### Task requirements
Rewrite the records from the line containing "Identify the location of share-list-label: Compartir" up to and including the line containing "column-divider is located", with "location" replaced by "position" and nothing else changed. Leave the pictures out of your answer.

Top of Input material

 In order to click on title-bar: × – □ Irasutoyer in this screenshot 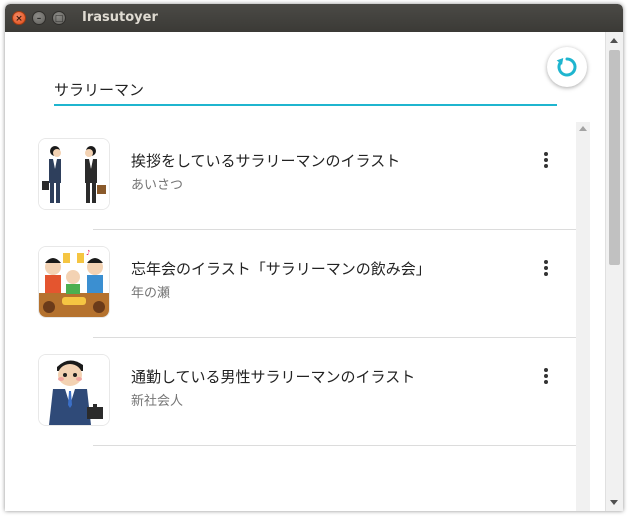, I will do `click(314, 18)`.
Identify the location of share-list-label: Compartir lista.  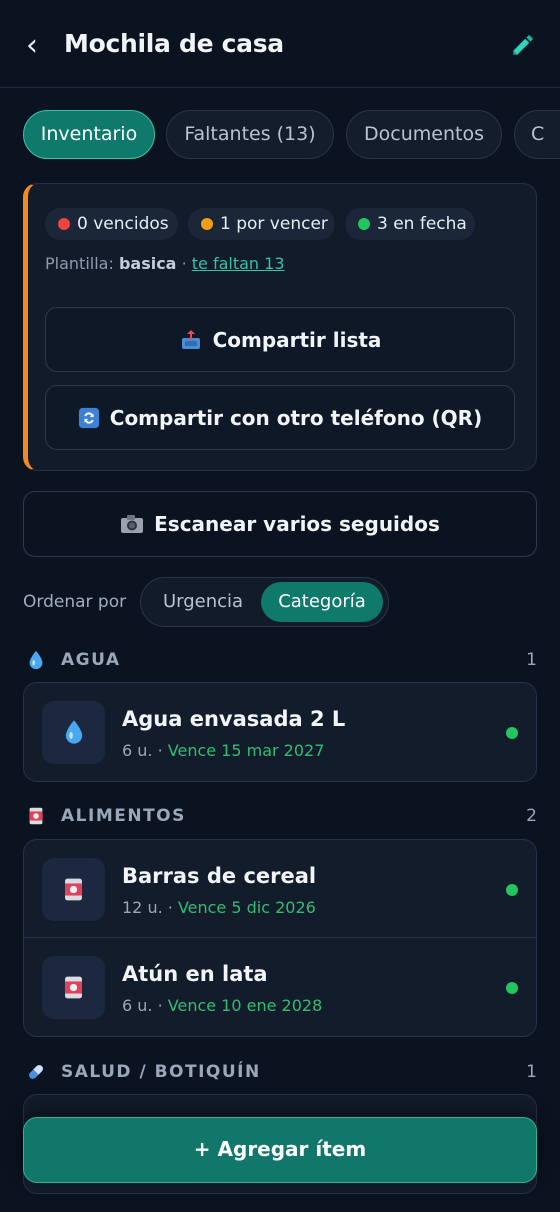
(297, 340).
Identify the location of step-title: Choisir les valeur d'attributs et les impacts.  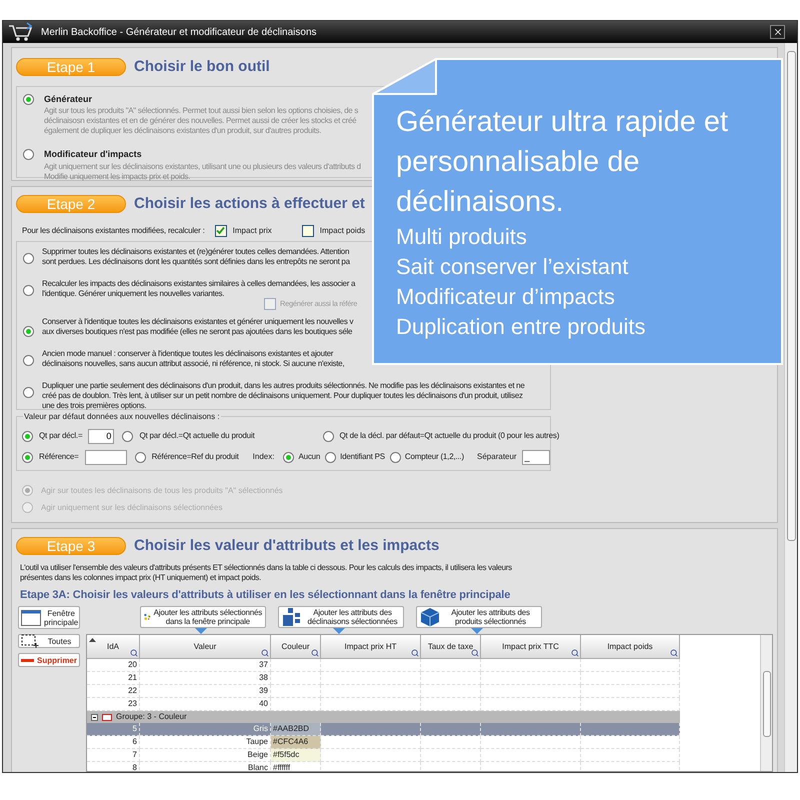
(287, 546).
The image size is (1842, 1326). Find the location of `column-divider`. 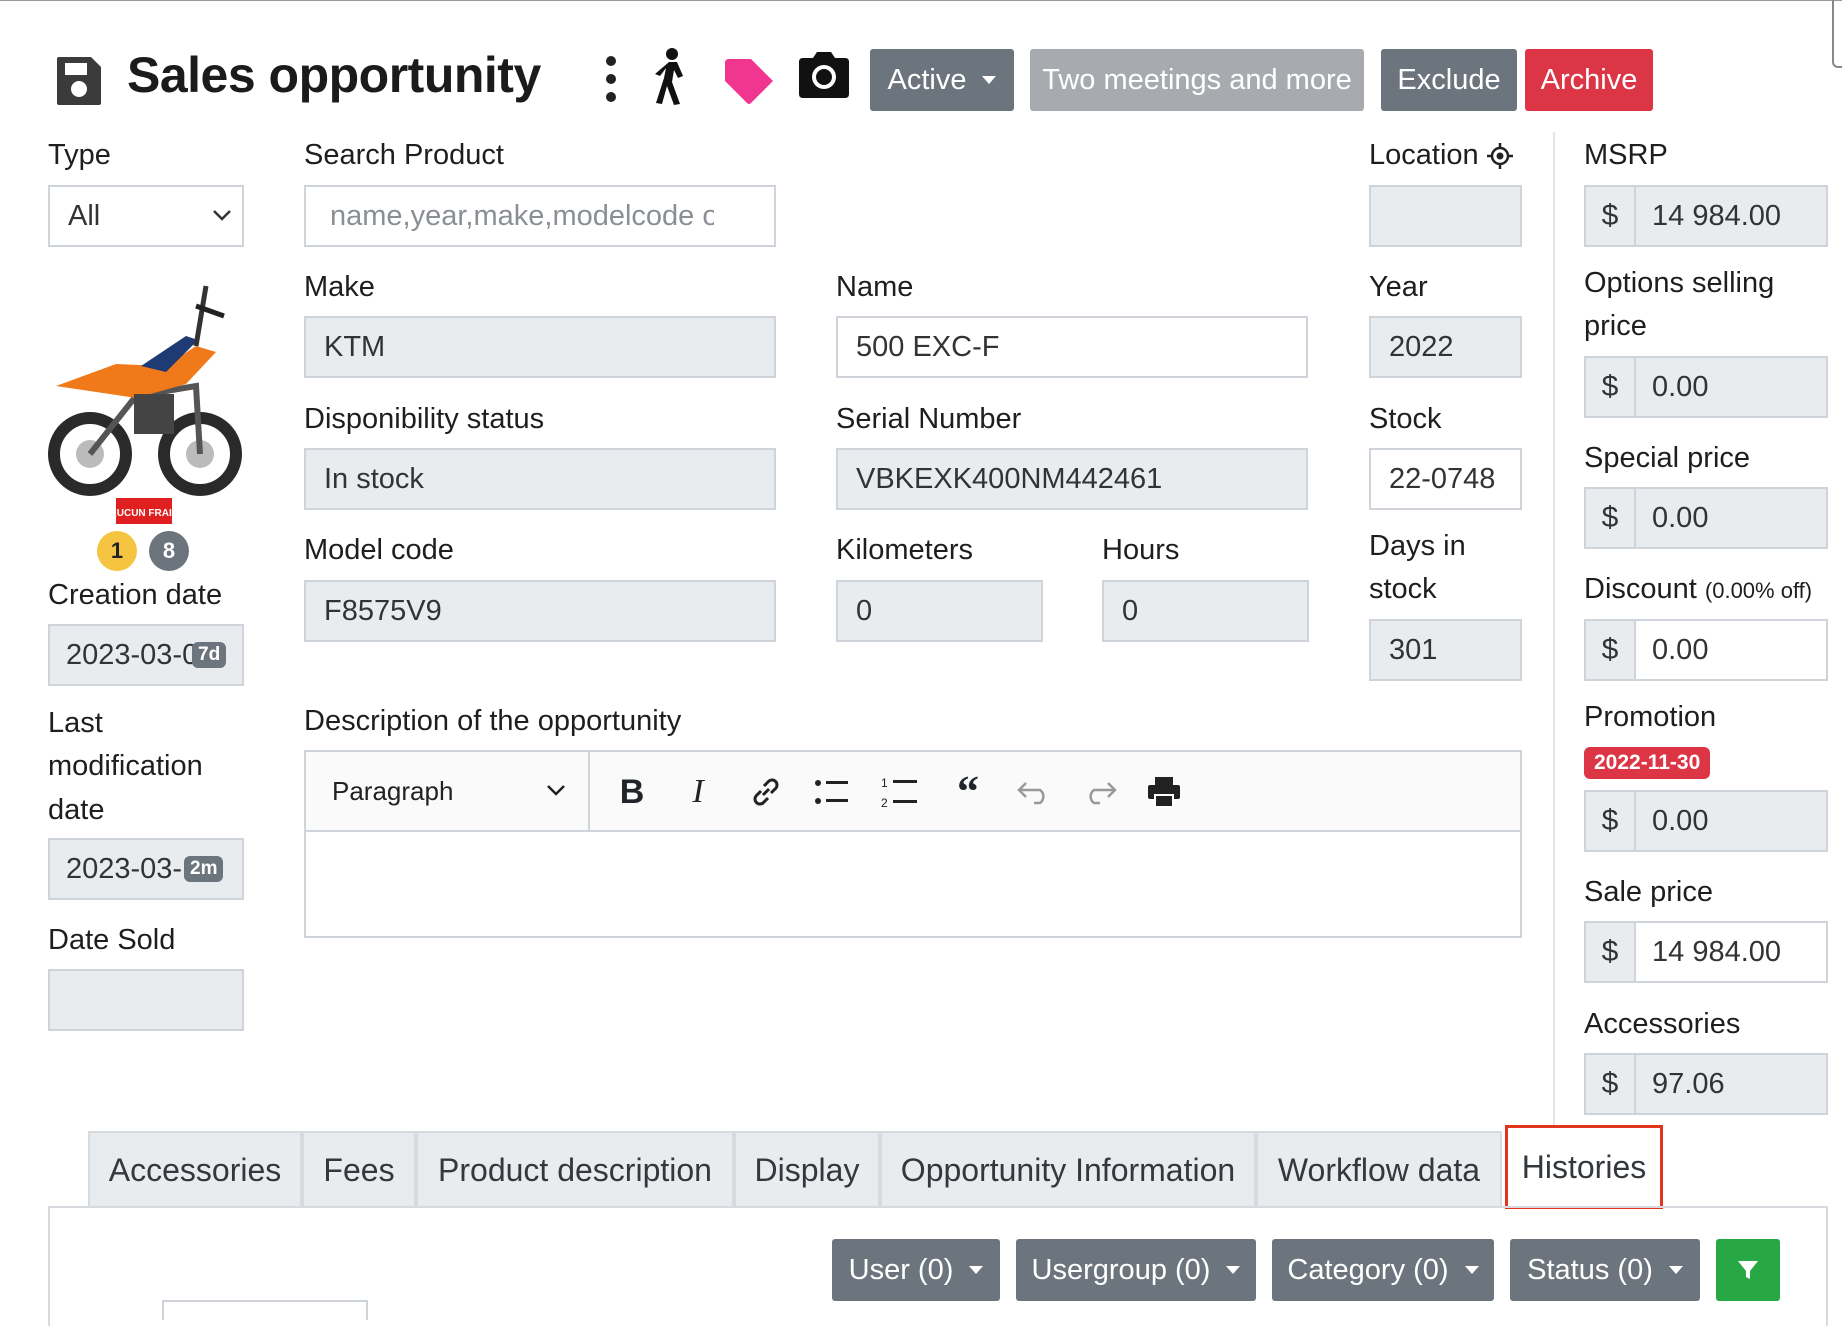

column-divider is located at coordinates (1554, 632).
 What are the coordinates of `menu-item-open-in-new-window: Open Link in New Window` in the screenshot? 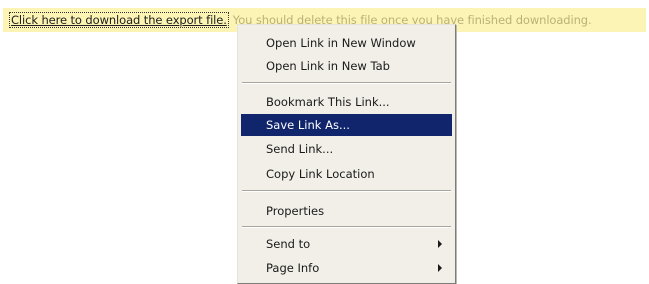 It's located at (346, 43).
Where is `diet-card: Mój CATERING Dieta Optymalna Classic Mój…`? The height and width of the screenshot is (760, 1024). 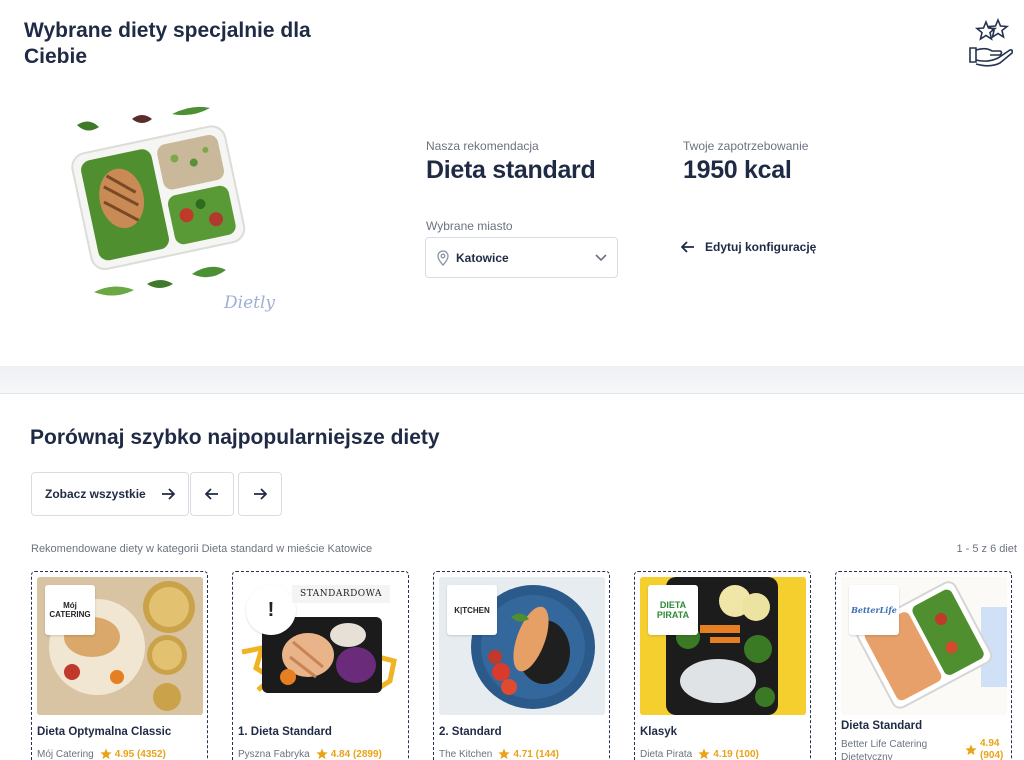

Bottom of Input material

### Expected answer
Identify the position of share-list-label: Compartir lista.  
(297, 340).
Identify the position of step-title: Choisir les valeur d'attributs et les impacts.  
(287, 546).
The image size is (1842, 1326). Find the position of `column-divider`. 

column-divider is located at coordinates (1554, 632).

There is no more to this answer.